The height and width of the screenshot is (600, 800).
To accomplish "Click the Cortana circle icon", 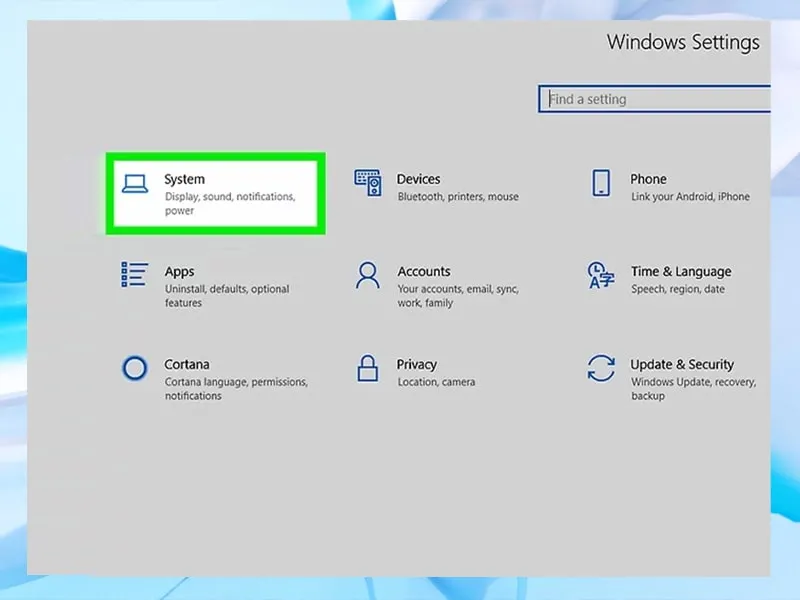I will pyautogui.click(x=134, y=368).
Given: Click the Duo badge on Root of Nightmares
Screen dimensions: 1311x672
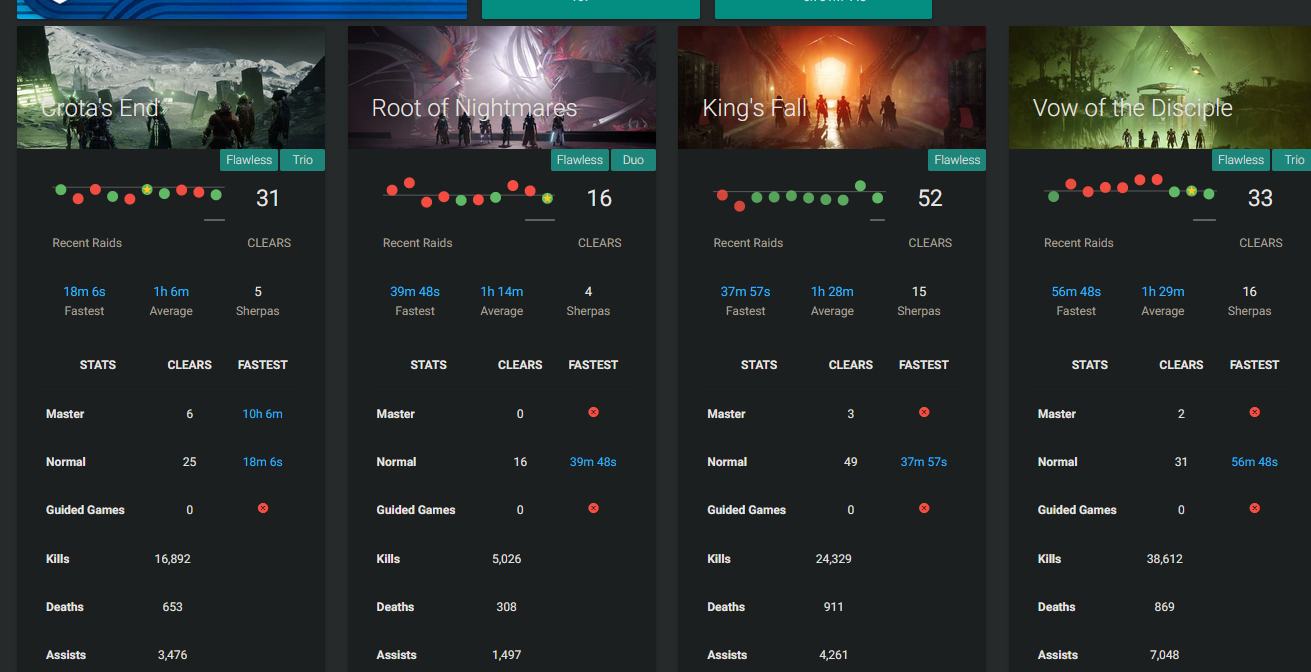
.....
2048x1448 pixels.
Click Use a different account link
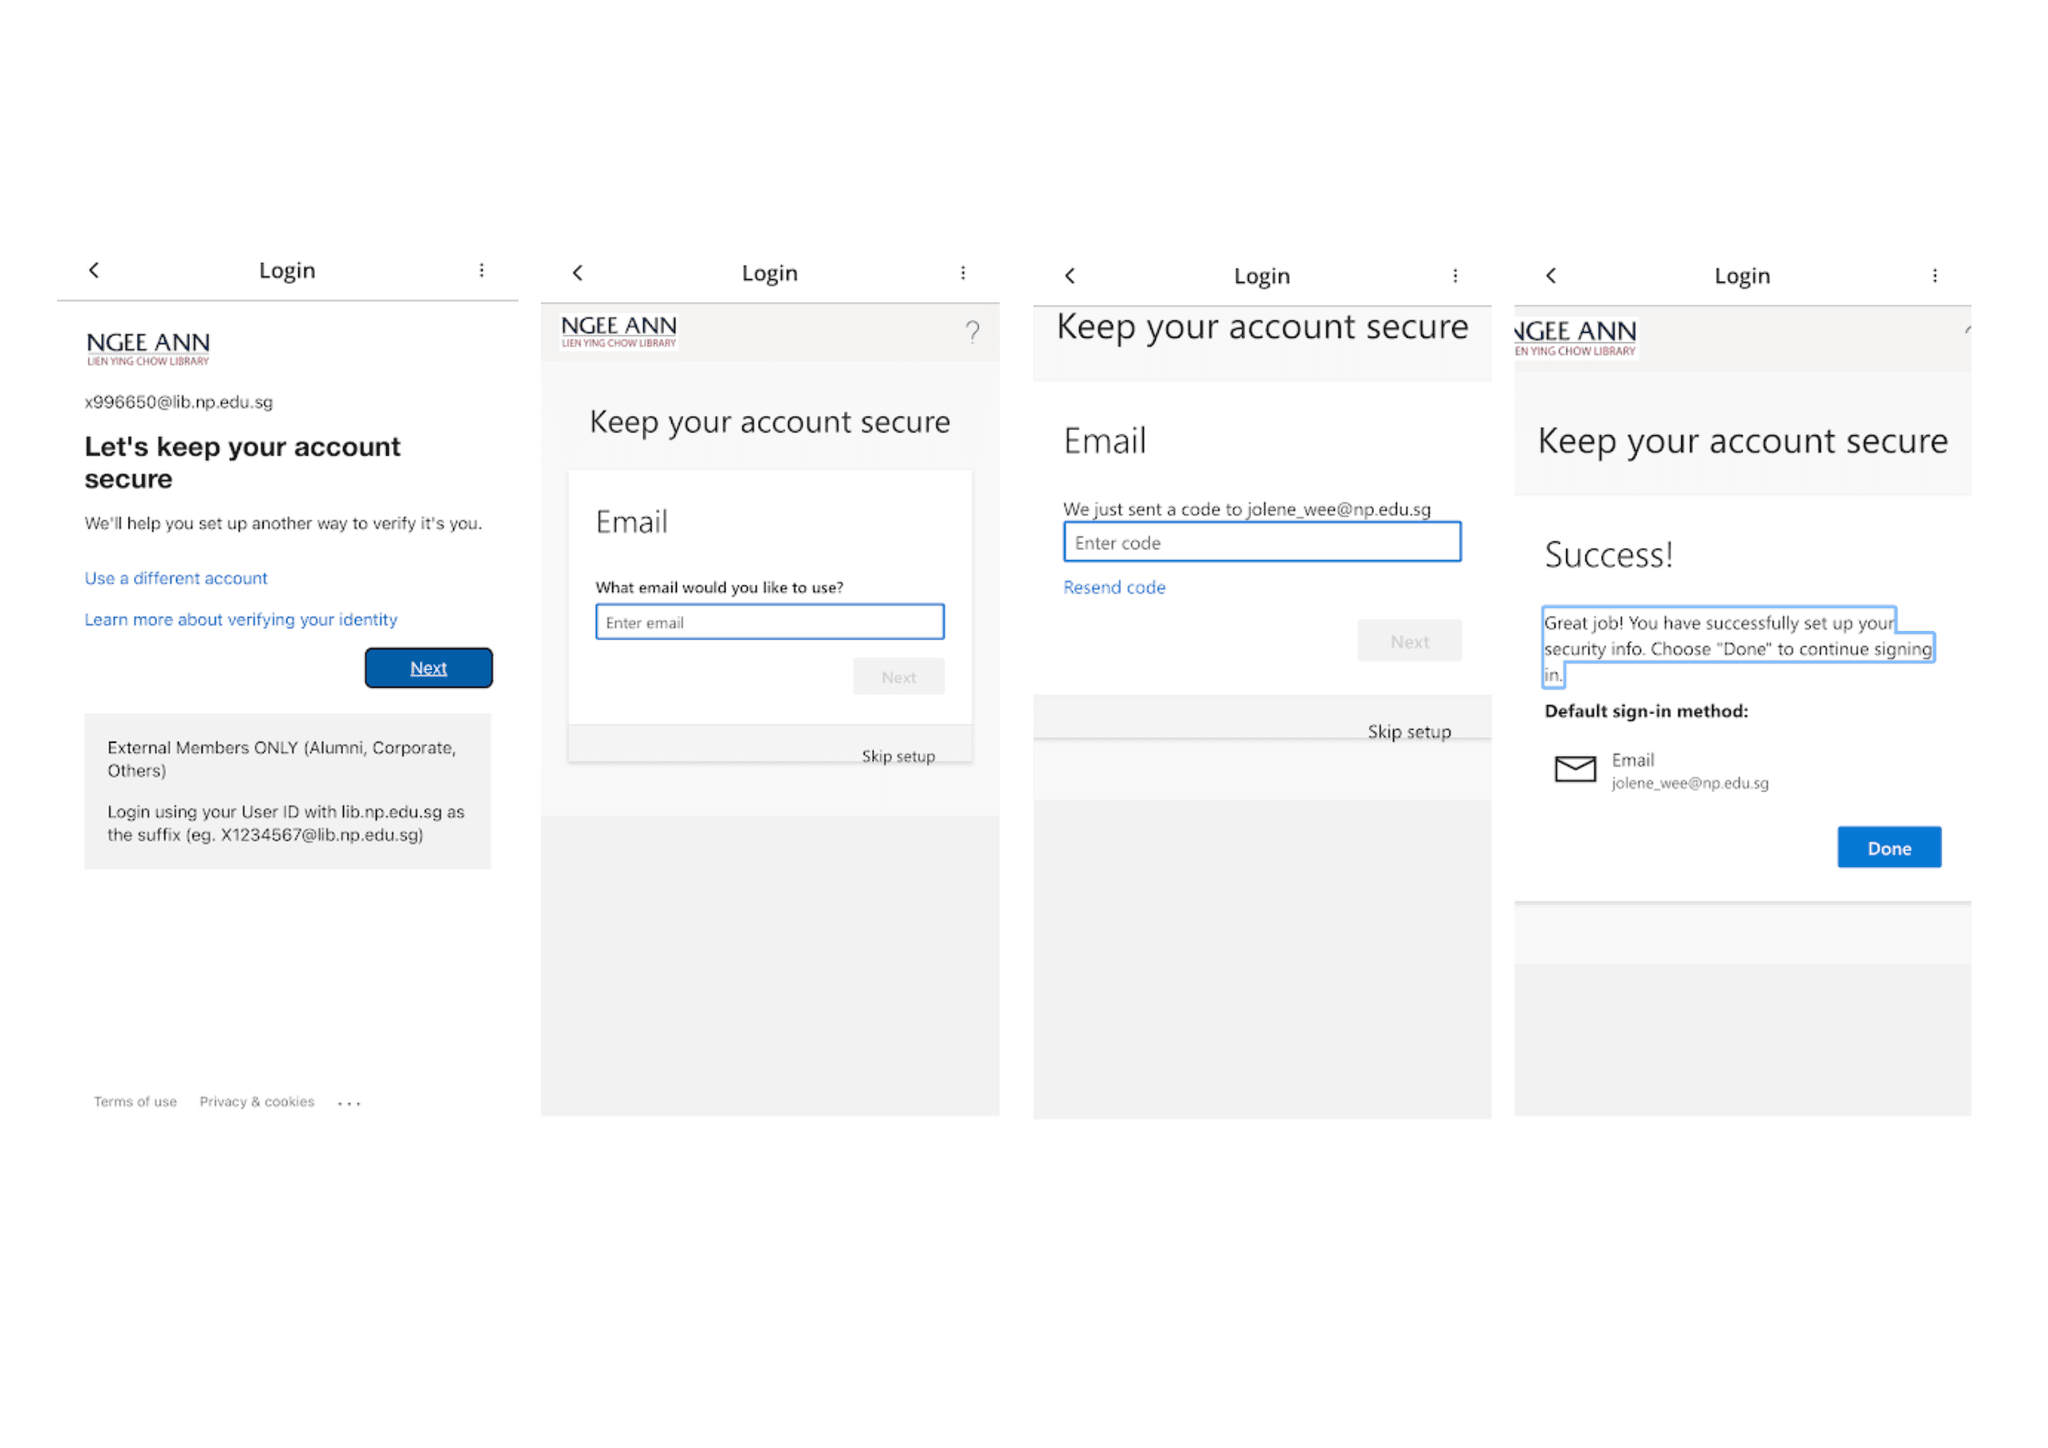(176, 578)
.....
### Problem requirements
In your answer, include only the lines above starting at the line that holds "Given: Click the" and ending at the line that holds "Screen dimensions: 1311x672", copied exactly.

### Result of the task
Given: Click the Duo badge on Root of Nightmares
Screen dimensions: 1311x672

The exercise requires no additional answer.